-- begin Provided data --

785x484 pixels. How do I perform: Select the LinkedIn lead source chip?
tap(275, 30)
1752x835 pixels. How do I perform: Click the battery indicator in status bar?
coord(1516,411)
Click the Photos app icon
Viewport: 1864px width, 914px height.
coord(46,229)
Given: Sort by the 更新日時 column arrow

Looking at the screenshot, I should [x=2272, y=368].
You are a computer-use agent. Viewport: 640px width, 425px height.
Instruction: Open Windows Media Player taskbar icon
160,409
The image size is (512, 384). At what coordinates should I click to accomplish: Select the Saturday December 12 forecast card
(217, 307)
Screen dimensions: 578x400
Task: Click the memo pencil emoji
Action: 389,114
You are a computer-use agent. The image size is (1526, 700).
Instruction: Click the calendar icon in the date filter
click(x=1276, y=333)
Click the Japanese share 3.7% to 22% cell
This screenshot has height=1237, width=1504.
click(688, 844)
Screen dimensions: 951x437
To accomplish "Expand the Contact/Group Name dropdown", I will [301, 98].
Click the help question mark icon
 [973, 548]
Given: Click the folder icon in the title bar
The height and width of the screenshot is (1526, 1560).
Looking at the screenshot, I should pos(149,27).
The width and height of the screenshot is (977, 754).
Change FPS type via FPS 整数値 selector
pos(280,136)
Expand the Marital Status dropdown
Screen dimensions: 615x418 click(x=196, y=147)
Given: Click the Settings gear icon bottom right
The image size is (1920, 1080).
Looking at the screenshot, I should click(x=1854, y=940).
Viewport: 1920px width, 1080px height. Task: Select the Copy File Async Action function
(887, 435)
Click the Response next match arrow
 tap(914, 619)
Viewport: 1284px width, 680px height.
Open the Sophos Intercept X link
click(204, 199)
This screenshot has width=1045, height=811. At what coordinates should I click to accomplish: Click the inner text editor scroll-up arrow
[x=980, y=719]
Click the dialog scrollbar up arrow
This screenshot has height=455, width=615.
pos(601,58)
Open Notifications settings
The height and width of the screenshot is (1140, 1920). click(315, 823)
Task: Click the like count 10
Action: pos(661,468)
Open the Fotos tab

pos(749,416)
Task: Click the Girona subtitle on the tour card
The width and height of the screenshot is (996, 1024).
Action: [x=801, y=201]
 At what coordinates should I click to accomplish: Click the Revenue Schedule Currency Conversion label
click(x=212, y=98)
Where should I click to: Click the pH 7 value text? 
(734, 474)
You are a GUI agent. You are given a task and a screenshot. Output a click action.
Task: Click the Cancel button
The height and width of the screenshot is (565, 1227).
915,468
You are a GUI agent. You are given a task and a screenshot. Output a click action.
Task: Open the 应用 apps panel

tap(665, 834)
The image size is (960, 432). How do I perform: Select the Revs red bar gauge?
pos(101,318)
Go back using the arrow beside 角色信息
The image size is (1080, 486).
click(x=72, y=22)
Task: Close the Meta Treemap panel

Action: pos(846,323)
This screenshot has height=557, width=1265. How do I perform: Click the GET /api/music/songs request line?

-- end Provided data --

**Exercise prompt**
Write out all of the material above line for line, with no changes to any word, number, or symbol.

**Solution to this exercise**
785x484 pixels. How do I perform: Select the LinkedIn lead source chip?
tap(275, 30)
1752x835 pixels. How do I perform: Click the battery indicator in status bar?
coord(1516,411)
Click the Photos app icon
Viewport: 1864px width, 914px height.
coord(46,229)
Given: Sort by the 更新日時 column arrow

Looking at the screenshot, I should [x=2272, y=368].
You are a computer-use agent. Viewport: 640px width, 425px height.
Instruction: Open Windows Media Player taskbar icon
160,409
The image size is (512, 384). At what coordinates should I click to accomplish: Select the Saturday December 12 forecast card
(217, 307)
Screen dimensions: 578x400
Task: Click the memo pencil emoji
Action: 389,114
You are a computer-use agent. The image size is (1526, 700).
Instruction: Click the calendar icon in the date filter
click(x=1276, y=333)
Click the Japanese share 3.7% to 22% cell
This screenshot has height=1237, width=1504.
click(688, 844)
Screen dimensions: 951x437
To accomplish "Expand the Contact/Group Name dropdown", I will [301, 98].
Click the help question mark icon
 [973, 548]
Given: Click the folder icon in the title bar
The height and width of the screenshot is (1526, 1560).
Looking at the screenshot, I should pos(149,27).
The width and height of the screenshot is (977, 754).
Change FPS type via FPS 整数値 selector
pos(280,136)
Expand the Marital Status dropdown
Screen dimensions: 615x418 click(x=196, y=147)
Given: Click the Settings gear icon bottom right
The image size is (1920, 1080).
Looking at the screenshot, I should click(x=1854, y=940).
Viewport: 1920px width, 1080px height. Task: Select the Copy File Async Action function
(887, 435)
Click the Response next match arrow
 tap(914, 619)
Viewport: 1284px width, 680px height.
Open the Sophos Intercept X link
click(204, 199)
This screenshot has width=1045, height=811. At what coordinates should I click to accomplish: Click the inner text editor scroll-up arrow
[x=980, y=719]
Click the dialog scrollbar up arrow
This screenshot has height=455, width=615.
pos(601,58)
Open Notifications settings
The height and width of the screenshot is (1140, 1920). click(315, 823)
Task: Click the like count 10
Action: pos(661,468)
Open the Fotos tab

pos(749,416)
Task: Click the Girona subtitle on the tour card
The width and height of the screenshot is (996, 1024).
Action: [x=801, y=201]
 At what coordinates should I click to accomplish: Click the Revenue Schedule Currency Conversion label
click(x=212, y=98)
Where should I click to: Click the pH 7 value text? 
(734, 474)
You are a GUI agent. You are given a task and a screenshot. Output a click action.
Task: Click the Cancel button
The height and width of the screenshot is (565, 1227).
915,468
You are a GUI agent. You are given a task and a screenshot. Output a click action.
Task: Open the 应用 apps panel

tap(665, 834)
The image size is (960, 432). How do I perform: Select the Revs red bar gauge?
pos(101,318)
Go back using the arrow beside 角色信息
The image size is (1080, 486).
click(x=72, y=22)
Task: Close the Meta Treemap panel

Action: pos(846,323)
This screenshot has height=557, width=1265. How do I perform: Click the GET /api/music/songs request line?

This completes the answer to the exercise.